[Data records]
☆ ☆ ☆ ☆ ☆

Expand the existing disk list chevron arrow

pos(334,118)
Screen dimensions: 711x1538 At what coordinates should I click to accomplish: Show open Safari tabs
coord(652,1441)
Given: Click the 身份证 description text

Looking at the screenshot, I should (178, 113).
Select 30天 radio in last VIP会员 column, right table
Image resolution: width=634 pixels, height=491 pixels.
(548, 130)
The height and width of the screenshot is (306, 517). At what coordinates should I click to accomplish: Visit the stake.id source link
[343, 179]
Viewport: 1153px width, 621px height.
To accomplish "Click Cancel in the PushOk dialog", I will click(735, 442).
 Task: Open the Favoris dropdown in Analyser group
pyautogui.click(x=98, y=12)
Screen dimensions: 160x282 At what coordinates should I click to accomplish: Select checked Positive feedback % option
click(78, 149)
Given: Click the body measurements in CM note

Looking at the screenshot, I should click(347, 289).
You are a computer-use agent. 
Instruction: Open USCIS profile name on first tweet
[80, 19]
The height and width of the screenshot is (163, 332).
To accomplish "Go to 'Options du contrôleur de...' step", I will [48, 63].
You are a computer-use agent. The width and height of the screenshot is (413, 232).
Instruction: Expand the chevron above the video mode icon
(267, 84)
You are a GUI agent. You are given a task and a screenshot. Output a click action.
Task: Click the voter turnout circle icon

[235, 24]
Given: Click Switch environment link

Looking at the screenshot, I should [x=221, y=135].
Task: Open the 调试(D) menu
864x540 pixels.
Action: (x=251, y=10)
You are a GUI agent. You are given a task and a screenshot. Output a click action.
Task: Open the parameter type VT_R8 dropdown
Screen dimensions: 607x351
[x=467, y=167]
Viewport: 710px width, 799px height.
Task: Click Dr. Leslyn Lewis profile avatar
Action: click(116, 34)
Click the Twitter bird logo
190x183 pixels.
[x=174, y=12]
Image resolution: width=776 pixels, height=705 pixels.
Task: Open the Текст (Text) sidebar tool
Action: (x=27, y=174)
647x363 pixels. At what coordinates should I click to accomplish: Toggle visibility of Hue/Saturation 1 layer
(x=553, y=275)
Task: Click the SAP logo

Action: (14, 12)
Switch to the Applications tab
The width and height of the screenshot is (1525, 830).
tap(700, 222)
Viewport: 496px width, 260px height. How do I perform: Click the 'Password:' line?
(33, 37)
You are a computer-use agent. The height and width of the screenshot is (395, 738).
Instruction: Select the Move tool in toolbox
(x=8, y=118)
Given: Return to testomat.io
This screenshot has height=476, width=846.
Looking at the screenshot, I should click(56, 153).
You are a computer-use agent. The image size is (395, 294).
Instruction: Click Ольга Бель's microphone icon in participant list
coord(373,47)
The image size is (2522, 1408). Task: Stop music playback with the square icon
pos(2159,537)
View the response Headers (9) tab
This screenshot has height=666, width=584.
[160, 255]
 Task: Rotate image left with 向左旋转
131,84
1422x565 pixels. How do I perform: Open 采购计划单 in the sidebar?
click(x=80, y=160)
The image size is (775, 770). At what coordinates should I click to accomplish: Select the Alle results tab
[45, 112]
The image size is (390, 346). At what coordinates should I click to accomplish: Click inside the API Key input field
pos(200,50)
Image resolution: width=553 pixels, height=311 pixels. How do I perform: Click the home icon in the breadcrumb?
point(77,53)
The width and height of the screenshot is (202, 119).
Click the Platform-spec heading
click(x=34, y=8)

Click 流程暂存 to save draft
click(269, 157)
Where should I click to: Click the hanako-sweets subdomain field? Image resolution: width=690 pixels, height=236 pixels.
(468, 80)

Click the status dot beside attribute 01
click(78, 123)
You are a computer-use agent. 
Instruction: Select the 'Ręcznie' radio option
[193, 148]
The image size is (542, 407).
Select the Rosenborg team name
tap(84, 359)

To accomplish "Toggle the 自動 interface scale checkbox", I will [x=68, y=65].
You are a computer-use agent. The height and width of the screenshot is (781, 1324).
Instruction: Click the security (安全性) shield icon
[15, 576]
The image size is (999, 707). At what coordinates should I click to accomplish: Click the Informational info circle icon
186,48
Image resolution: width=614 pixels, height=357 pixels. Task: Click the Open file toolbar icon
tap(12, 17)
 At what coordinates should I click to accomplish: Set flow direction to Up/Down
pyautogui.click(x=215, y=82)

☆ ☆ ☆ ☆ ☆

Print the data word for word.

Expand the existing disk list chevron arrow

pos(334,118)
Screen dimensions: 711x1538 At what coordinates should I click to accomplish: Show open Safari tabs
coord(652,1441)
Given: Click the 身份证 description text

Looking at the screenshot, I should (178, 113).
Select 30天 radio in last VIP会员 column, right table
Image resolution: width=634 pixels, height=491 pixels.
(548, 130)
The height and width of the screenshot is (306, 517). At what coordinates should I click to accomplish: Visit the stake.id source link
[343, 179]
Viewport: 1153px width, 621px height.
To accomplish "Click Cancel in the PushOk dialog", I will click(735, 442).
 Task: Open the Favoris dropdown in Analyser group
pyautogui.click(x=98, y=12)
Screen dimensions: 160x282 At what coordinates should I click to accomplish: Select checked Positive feedback % option
click(78, 149)
Given: Click the body measurements in CM note

Looking at the screenshot, I should click(347, 289).
You are a computer-use agent. 
Instruction: Open USCIS profile name on first tweet
[80, 19]
The height and width of the screenshot is (163, 332).
To accomplish "Go to 'Options du contrôleur de...' step", I will [48, 63].
You are a computer-use agent. The width and height of the screenshot is (413, 232).
Instruction: Expand the chevron above the video mode icon
(267, 84)
You are a GUI agent. You are given a task and a screenshot. Output a click action.
Task: Click the voter turnout circle icon

[235, 24]
Given: Click Switch environment link

Looking at the screenshot, I should [x=221, y=135].
Task: Open the 调试(D) menu
864x540 pixels.
Action: (x=251, y=10)
You are a GUI agent. You are given a task and a screenshot. Output a click action.
Task: Open the parameter type VT_R8 dropdown
Screen dimensions: 607x351
[x=467, y=167]
Viewport: 710px width, 799px height.
Task: Click Dr. Leslyn Lewis profile avatar
Action: click(116, 34)
Click the Twitter bird logo
190x183 pixels.
[x=174, y=12]
Image resolution: width=776 pixels, height=705 pixels.
Task: Open the Текст (Text) sidebar tool
Action: (x=27, y=174)
647x363 pixels. At what coordinates should I click to accomplish: Toggle visibility of Hue/Saturation 1 layer
(x=553, y=275)
Task: Click the SAP logo

Action: (14, 12)
Switch to the Applications tab
The width and height of the screenshot is (1525, 830).
tap(700, 222)
Viewport: 496px width, 260px height. How do I perform: Click the 'Password:' line?
(33, 37)
You are a computer-use agent. The height and width of the screenshot is (395, 738).
Instruction: Select the Move tool in toolbox
(x=8, y=118)
Given: Return to testomat.io
This screenshot has height=476, width=846.
Looking at the screenshot, I should click(56, 153).
You are a computer-use agent. The image size is (395, 294).
Instruction: Click Ольга Бель's microphone icon in participant list
coord(373,47)
The image size is (2522, 1408). Task: Stop music playback with the square icon
pos(2159,537)
View the response Headers (9) tab
This screenshot has height=666, width=584.
[160, 255]
 Task: Rotate image left with 向左旋转
131,84
1422x565 pixels. How do I perform: Open 采购计划单 in the sidebar?
click(x=80, y=160)
The image size is (775, 770). At what coordinates should I click to accomplish: Select the Alle results tab
[45, 112]
The image size is (390, 346). At what coordinates should I click to accomplish: Click inside the API Key input field
pos(200,50)
Image resolution: width=553 pixels, height=311 pixels. How do I perform: Click the home icon in the breadcrumb?
point(77,53)
The width and height of the screenshot is (202, 119).
Click the Platform-spec heading
click(x=34, y=8)

Click 流程暂存 to save draft
click(269, 157)
Where should I click to: Click the hanako-sweets subdomain field? Image resolution: width=690 pixels, height=236 pixels.
(468, 80)

Click the status dot beside attribute 01
click(78, 123)
You are a computer-use agent. 
Instruction: Select the 'Ręcznie' radio option
[193, 148]
The image size is (542, 407).
Select the Rosenborg team name
tap(84, 359)

To accomplish "Toggle the 自動 interface scale checkbox", I will [x=68, y=65].
You are a computer-use agent. The height and width of the screenshot is (781, 1324).
Instruction: Click the security (安全性) shield icon
[15, 576]
The image size is (999, 707). At what coordinates should I click to accomplish: Click the Informational info circle icon
186,48
Image resolution: width=614 pixels, height=357 pixels. Task: Click the Open file toolbar icon
tap(12, 17)
 At what coordinates should I click to accomplish: Set flow direction to Up/Down
pyautogui.click(x=215, y=82)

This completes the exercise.